The channel will be available under the Entertainment category and will include AtomFilms Studio Originals, the exclusive Atomfilms series Stainboy from Tim Burton, Animation, Comedy and videos from users on AtomFilm's user-generated content site, AddictingClips.com.
Customers have access to V CAST entertainment channels with V CAST-enabled phones and a V CAST VPak subscription for $15 monthly access along with their Verizon Wireless calling plan.
The wireless network is a venture between Verizon Communications and Vodafone with 51.3 million voice and data customers.
"AtomFilms has unique experience at finding the type of digital content that consumers want -- quick, instantly gratifying entertainment experiences," said John Harrobin, vice president of marketing for Verizon Wireless. "We're excited to bring the AtomFilms 'entertainment snacking' experience exclusively to our V CAST customers."
Only last month, the Web site viewed by some 5 million users a month had introduced a multi-format download service to portable media devices including iPod and PSP called "AtomFilms To Go."
In an interview with Roesch in February he indicated that the company was interested in making the mobile jump, since both mediums give users similar viewing experiences.
"Digital entertainment gives consumer total control of their viewing experience," Roesch told UPI. "Their schedule is no longer two hours or 30 minutes shows, rather you can access wherever and however long you want it -- that's pretty revolutionary."
The success of streaming online video has been based not only on AtomFilms, but also such Webcasters as eBaum's World, You Tube and Google Videos. Now AtomFilms hopes its company's success will transcend into the mobile market.
A June 2005 report from comScore Media Metrix found that 56 percent of the U.S. online audience had watched streaming videos this year, and over a three-month period the average video consumer viewed 73 minutes of streaming video content per month.
Moreover, according to Accustream Research in August 2005 video streams were forecast to grow by 48 percent in 2005 to over 21 billion served.

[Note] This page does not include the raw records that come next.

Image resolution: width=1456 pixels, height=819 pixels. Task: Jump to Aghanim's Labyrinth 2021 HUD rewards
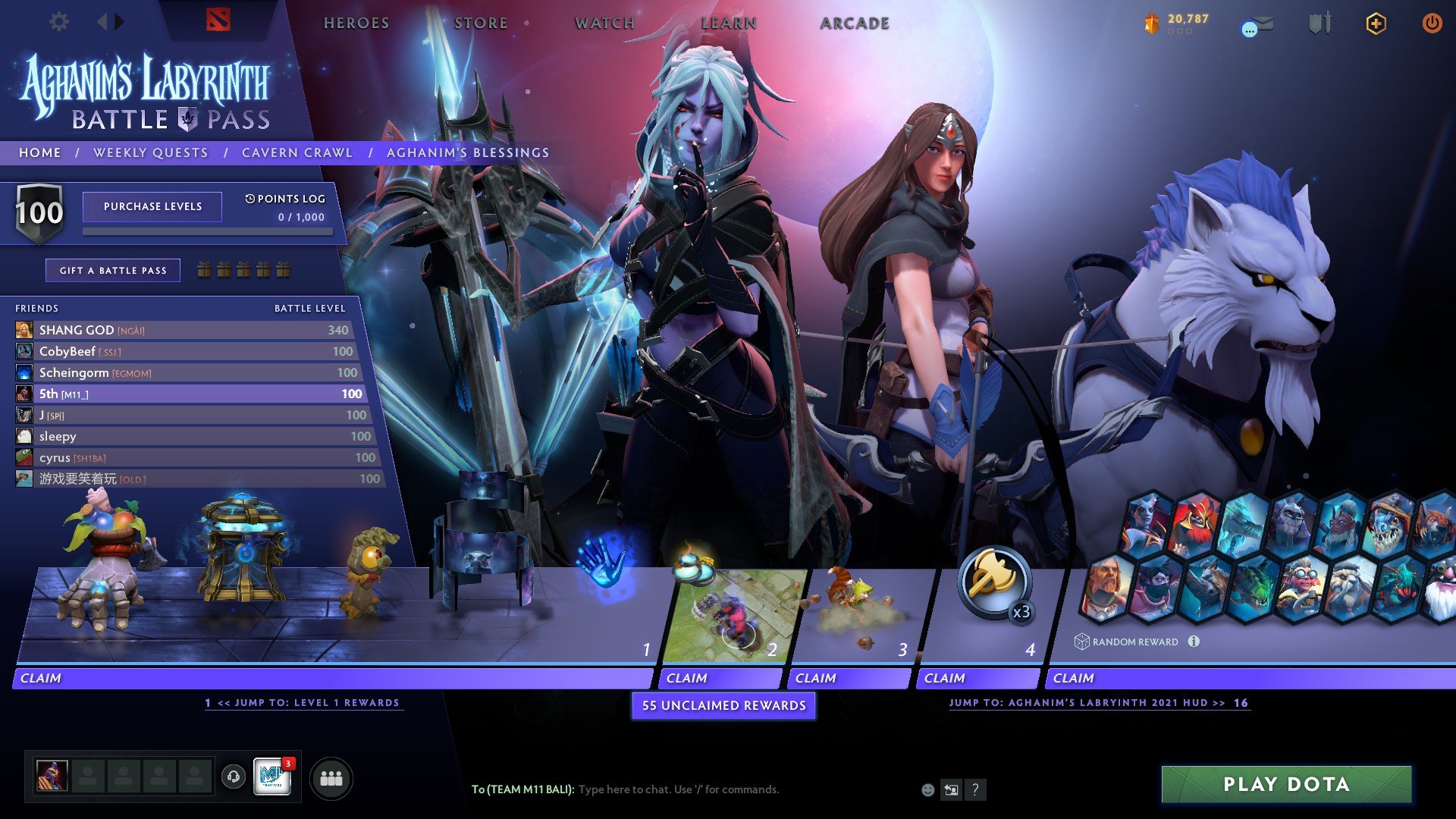(x=1097, y=703)
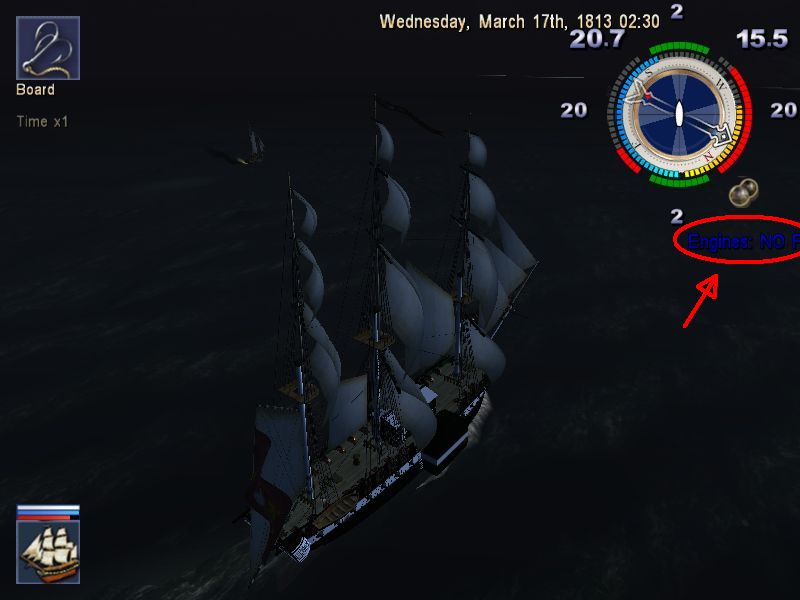Image resolution: width=800 pixels, height=600 pixels.
Task: Activate the Board command icon
Action: [47, 48]
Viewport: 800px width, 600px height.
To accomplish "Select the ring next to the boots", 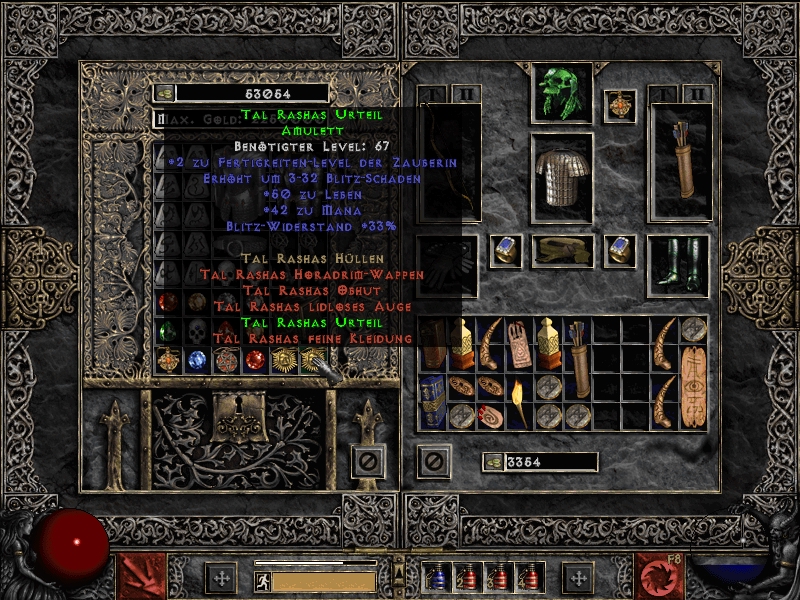I will 619,250.
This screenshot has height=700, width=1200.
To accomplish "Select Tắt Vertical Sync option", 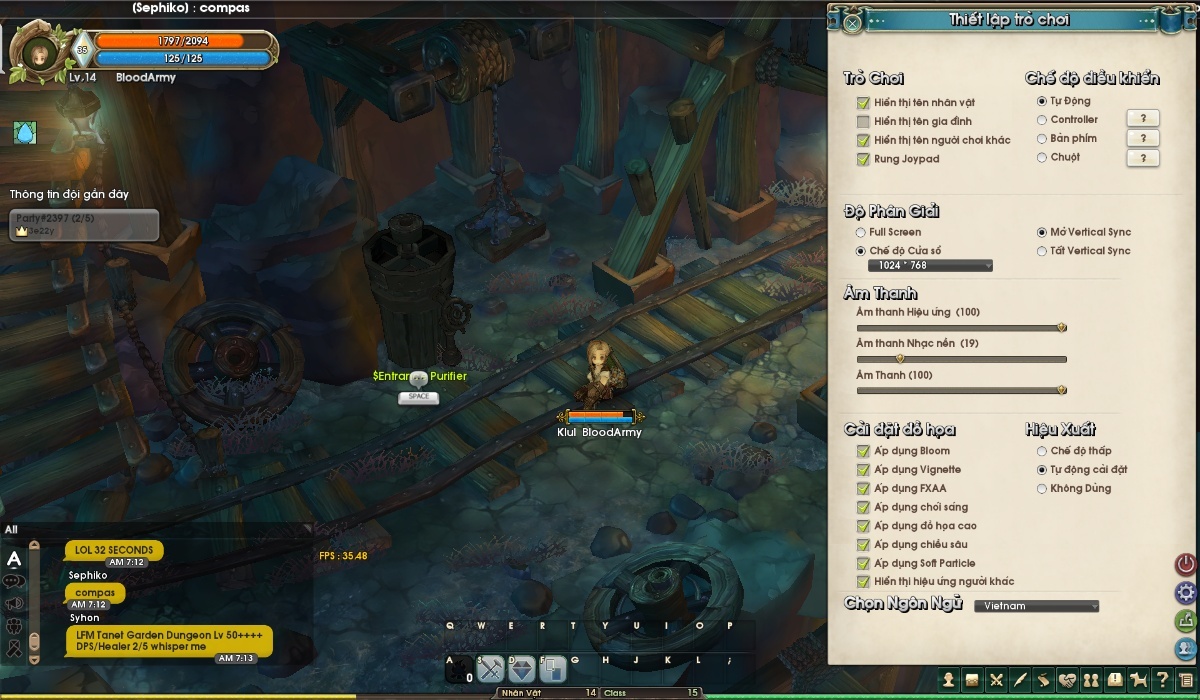I will coord(1042,251).
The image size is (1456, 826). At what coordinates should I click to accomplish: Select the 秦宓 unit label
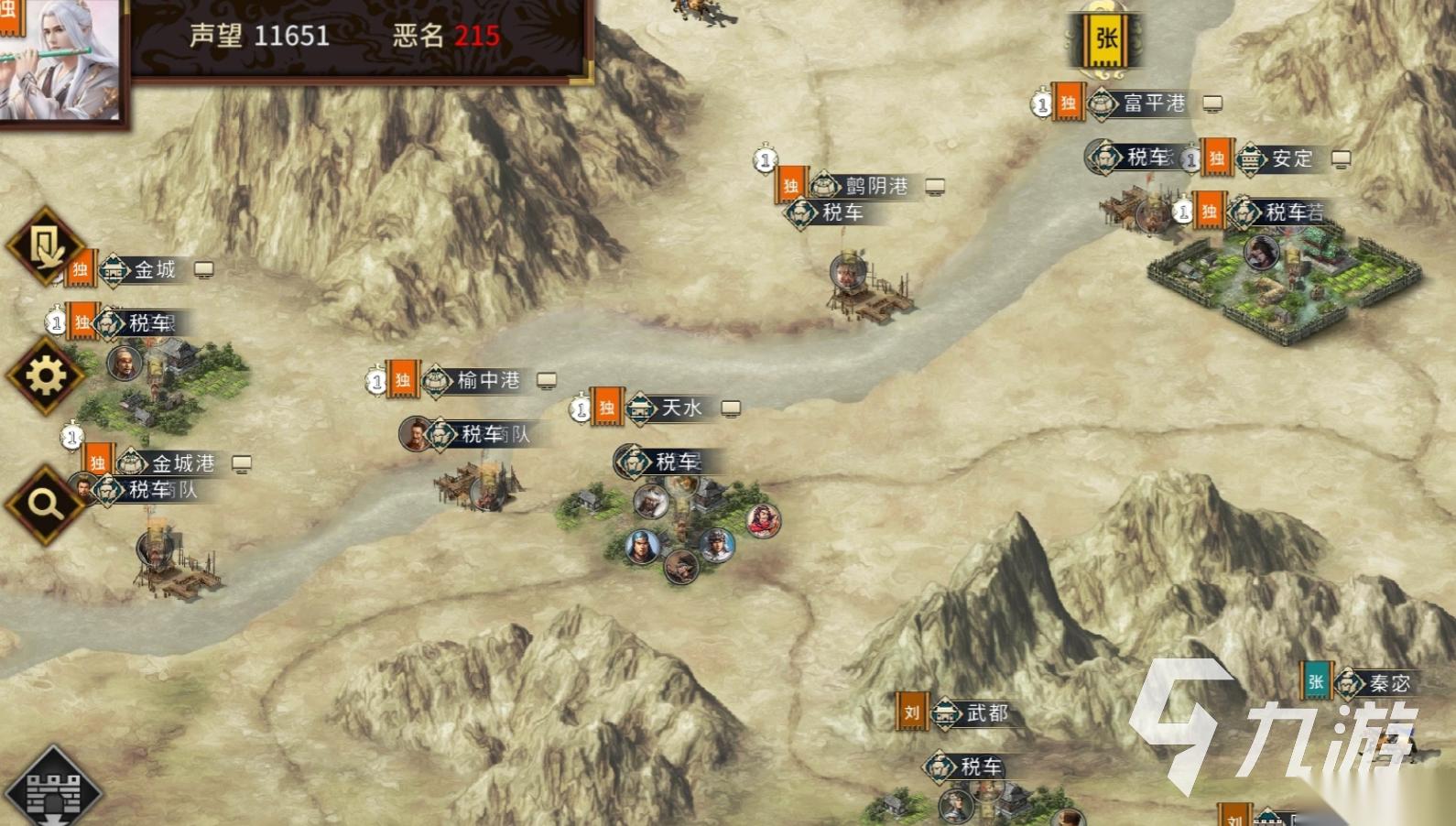[1388, 684]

The research group also estimated in a different study that the combined market for streaming advertising, subscription and download media was estimated at $1.36 billion in 2005 alone.
Whether or not consumers will watch mobile content is still up in the air and will be determined by the number of people who are phone-enabled and who are eager to watch television on-the-go.
A February study from eMarketer showed that the number of Americans who will be able to access video content on their mobile phones will rise from 1 million users to 15 million by 2009.
But surprisingly enough, companies like AtomFilms and Verizon could see the payoff from the portable media revolution.
A November 2005 report from JupiterResearch predicted that the growing demand for mobile video content will increase from $62 million in 2005 to $501 million in revenue by 2010.
Still, Roesh is counting on consumers wanting mobile video-on-demand, since he sees short-form video content as "bite-sized entertainment" perfectly suited for customers on the go.
"Our biggest goal is to get consumers habituated to the channel," he said. "We want people to watch while they're commuting to school or work and have them check out our new, original, and entertaining content."